Long de 14,5Km, le trésor public en 2003 avait débloqué des fonds pour la modernisation de cette voie dont les travaux étaient confiés à l’entreprise MW Afritec. «  A peine commencés, les travaux ont été arrêtés par l’entreprise du fait que le Trésor Public n’a pas rendu disponible les fonds nécessaires pour procéder aux expropriations préalables des terrains sur l’emprise de la voie occupée par des populations riveraines », a indiqué le Ministre. Et d’ajouter que ce sont les travaux de réhabilitation de la route By-Pass exécutés par l’entreprise MW Afritec qui ont interrompu ceux de la réhabilitation de l’avenue de la paix, dont l’entreprise avait subtilisé les fonds encore disponibles qu’elle détenait du projet « avenue de la Paix ».

Il est vrai que la modernisation de cette avenue reste une nécessité, dans la mesure où cet axe permettra de désenclaver plusieurs quartiers des communes de Kisenso, Matete et Mont Ngafula.

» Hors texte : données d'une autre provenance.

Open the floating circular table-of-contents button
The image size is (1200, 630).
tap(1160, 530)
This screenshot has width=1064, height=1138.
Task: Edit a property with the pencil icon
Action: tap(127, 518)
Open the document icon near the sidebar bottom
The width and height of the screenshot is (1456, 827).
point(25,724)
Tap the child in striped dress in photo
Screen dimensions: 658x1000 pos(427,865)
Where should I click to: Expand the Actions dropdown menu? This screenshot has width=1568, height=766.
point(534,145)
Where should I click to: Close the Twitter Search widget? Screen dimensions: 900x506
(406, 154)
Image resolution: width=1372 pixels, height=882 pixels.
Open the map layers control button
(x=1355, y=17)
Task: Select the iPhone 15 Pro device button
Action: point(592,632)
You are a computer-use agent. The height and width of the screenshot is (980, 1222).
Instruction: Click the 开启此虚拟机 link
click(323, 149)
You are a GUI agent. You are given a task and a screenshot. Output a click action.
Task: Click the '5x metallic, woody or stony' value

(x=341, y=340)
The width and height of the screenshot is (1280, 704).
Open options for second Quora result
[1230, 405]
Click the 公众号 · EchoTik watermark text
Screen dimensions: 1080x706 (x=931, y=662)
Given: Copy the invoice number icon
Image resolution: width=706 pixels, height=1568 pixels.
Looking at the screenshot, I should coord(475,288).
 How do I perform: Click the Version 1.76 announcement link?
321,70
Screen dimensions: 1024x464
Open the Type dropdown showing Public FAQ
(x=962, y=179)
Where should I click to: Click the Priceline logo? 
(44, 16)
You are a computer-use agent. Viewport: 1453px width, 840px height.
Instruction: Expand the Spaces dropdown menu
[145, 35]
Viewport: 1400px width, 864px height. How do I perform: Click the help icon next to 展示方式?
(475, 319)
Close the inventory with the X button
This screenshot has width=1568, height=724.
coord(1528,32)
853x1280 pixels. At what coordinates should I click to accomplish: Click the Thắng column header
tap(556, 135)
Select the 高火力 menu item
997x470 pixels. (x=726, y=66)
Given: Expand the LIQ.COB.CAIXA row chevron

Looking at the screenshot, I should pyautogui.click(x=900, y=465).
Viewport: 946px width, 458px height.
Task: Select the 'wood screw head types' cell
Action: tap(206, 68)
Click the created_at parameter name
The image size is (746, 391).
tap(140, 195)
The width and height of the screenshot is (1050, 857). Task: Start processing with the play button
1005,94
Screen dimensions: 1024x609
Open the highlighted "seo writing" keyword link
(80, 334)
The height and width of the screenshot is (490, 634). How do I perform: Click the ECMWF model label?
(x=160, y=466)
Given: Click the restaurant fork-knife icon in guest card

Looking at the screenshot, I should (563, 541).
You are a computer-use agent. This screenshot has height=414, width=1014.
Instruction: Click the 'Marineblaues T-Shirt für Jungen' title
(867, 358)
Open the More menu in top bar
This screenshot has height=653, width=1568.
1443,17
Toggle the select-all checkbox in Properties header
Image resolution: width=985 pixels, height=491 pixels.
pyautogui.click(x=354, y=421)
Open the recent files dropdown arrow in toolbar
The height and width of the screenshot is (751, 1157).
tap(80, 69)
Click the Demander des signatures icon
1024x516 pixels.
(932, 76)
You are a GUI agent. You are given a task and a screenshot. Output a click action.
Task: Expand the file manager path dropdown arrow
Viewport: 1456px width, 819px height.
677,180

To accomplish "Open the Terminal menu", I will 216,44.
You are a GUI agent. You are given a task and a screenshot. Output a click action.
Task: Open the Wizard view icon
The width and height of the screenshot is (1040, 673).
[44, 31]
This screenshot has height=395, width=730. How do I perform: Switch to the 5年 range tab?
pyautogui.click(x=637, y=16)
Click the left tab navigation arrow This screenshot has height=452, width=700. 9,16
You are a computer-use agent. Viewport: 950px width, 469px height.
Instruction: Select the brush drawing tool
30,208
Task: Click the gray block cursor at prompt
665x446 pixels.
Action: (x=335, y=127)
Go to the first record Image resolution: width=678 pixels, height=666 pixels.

C’est dans ce même contexte qu’il faut comprendre les difficultés actuellement connues par les kinois, pour assurer le trafic sur l’avenue By-Pass dans sa section située entre le Rond-point Salongo, le Rond-point Ngaba et le Triangle Cité Verte, longue de 13,7 Km. « En effet, cette voirie structurante qui avait été construite en 1981 a connu une dégradation et un projet conséquent avait été élaboré en 2011 en vue de sa réhabilitation et modernisation en une chaussée 2×2 bandes de 12 Km au coût d’un montant équivalent à environ 40 millions de dollars, sans frais connexes relatifs aux délocalisations des concessionnaires ( tuyaux Regideso, câbles SNEL) et expropriations », a ajouté le ministre.

En sus, le manque de ressources financières, tel que cela ressort des différentes lois des finances de 2012 à 2015, n’a pas permis sa matérialisation, a conclu le Ministre des ITPR.